We have to be careful here. These human creators didn’t do great work by vomiting out a lot of randomly generated “new” stuff. They were all closely tied to the histories of their various arts. They took one or two knobs on the control panel and turned it all the way up, but they didn’t disrupt everything. If they had, the result would have been incomprehensible, to themselves as well as their contemporaries, and would lead to a dead end. That sense of history, that sense of extending art in one or two dimensions while leaving others untouched, is something that humans have, and that generative AI models don’t. But could they?

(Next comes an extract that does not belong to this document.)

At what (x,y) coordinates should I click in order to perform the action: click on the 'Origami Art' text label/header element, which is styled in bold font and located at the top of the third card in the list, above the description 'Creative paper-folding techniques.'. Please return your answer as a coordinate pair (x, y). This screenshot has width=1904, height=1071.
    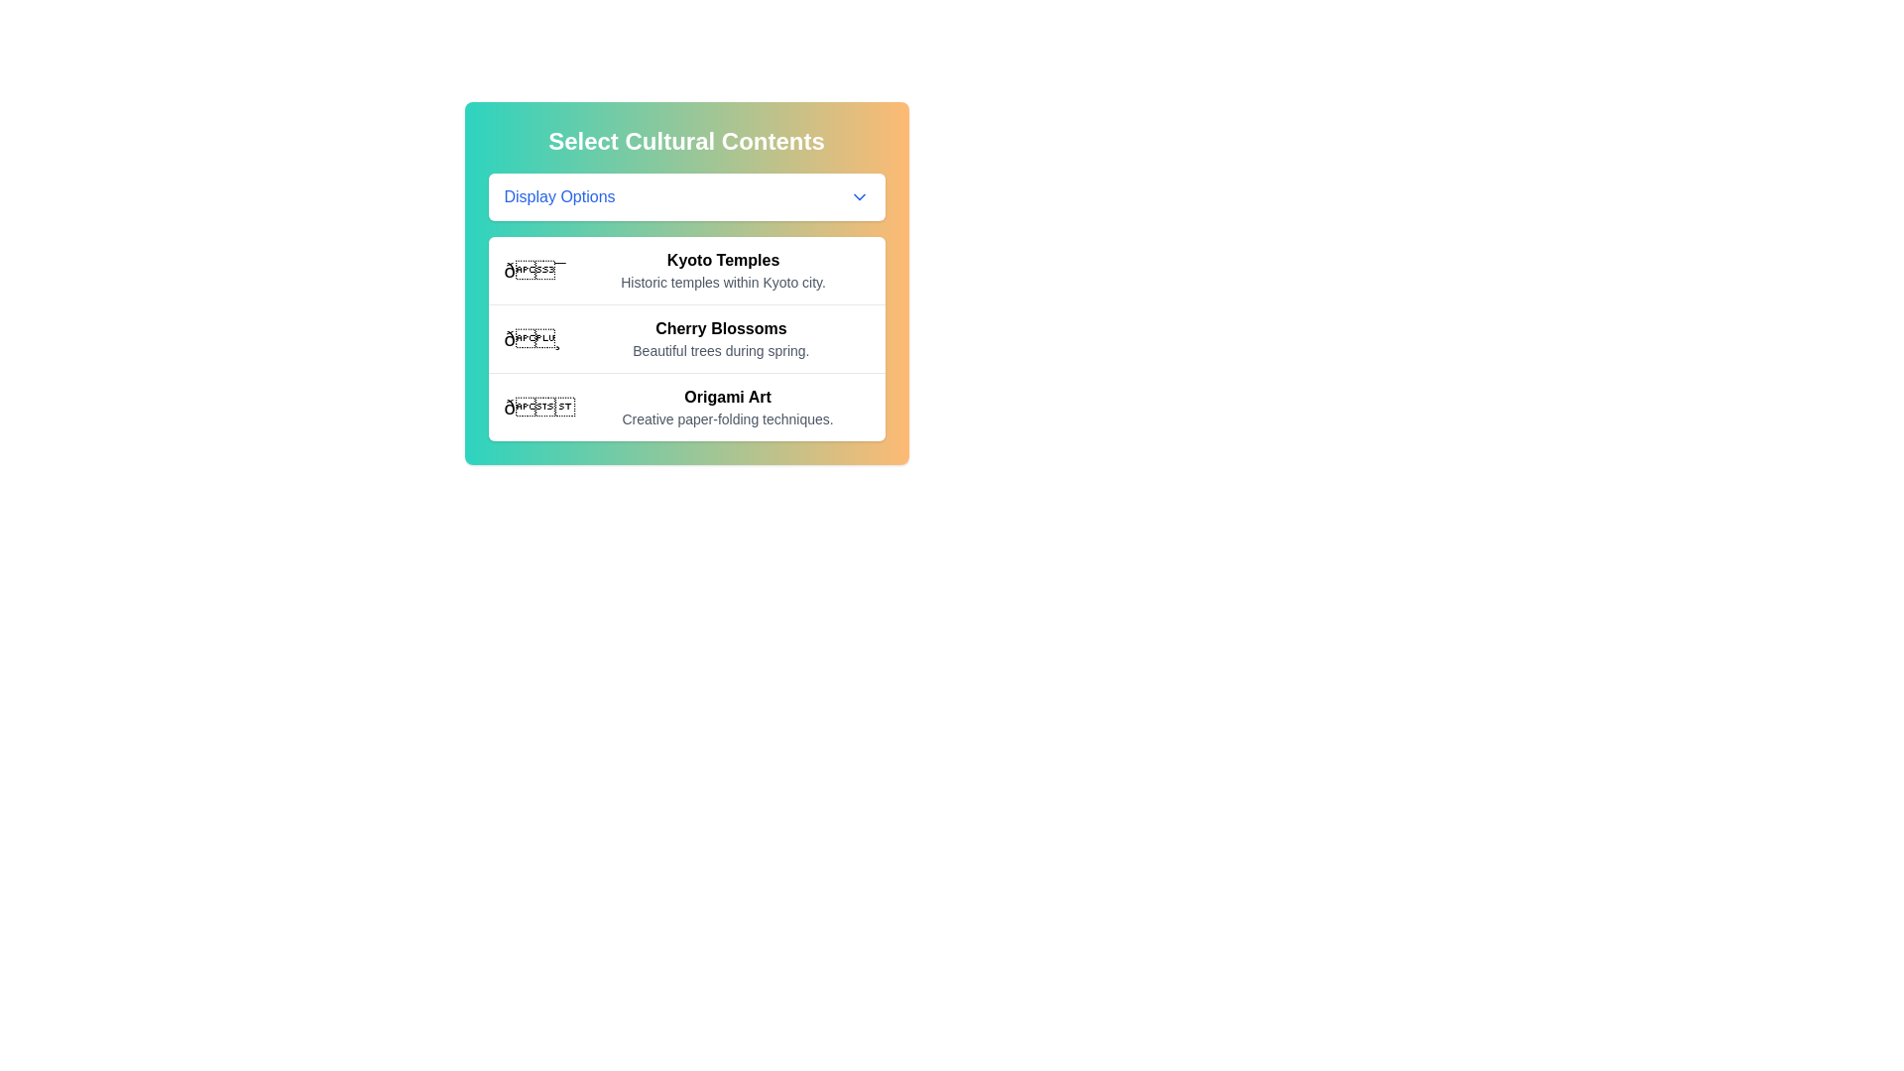
    Looking at the image, I should click on (727, 398).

What would happen if we trained an AI like ChatGPT and, rather than viewing hallucination as error and trying to stamp it out, we optimized for better hallucinations? You can ask ChatGPT to write stories, and it will comply. The stories aren’t all that good, but they will be stories, and nobody claims that ChatGPT has been optimized as a story generator. What would it be like if a model were trained to have imagination plus a sense of literary history and style? And if it optimized the stories to be great stories, rather than lame ones? With ChatGPT, the bottom line is that it’s a language model. It’s just a language model: it generates texts in English. (I don’t really know about other languages, but I tried to get it to do Italian once, and it wouldn’t.) It’s not a truth teller; it’s not an essayist; it’s not a fiction writer; it’s not a programmer. Everything else that we perceive in ChatGPT is something we as humans bring to it. I’m not saying that to caution users about ChatGPT’s limitations; I’m saying it because, even with those limitations, there are hints of so much more that might be possible. It hasn’t been trained to be creative. It has been trained to mimic human language, most of which is rather dull to begin with.

Is it possible to build a language model that, without human interference, can experiment with “that isn’t great, but it’s imaginative. Let’s explore it more”? Is it possible to build a model that understands literary style, knows when it’s pushing the boundaries of that style, and can break through into something new? And can the same thing be done for music or art?

A few months ago, I would have said “no.” A human might be able to prompt an AI to create something new, but an AI would never be able to do this on its own. Now, I’m not so sure. Making stuff up might be a bug in an application that writes news stories, but it is central to human creativity. Are ChatGPT’s hallucinations a down payment on “artificial creativity”? Maybe so.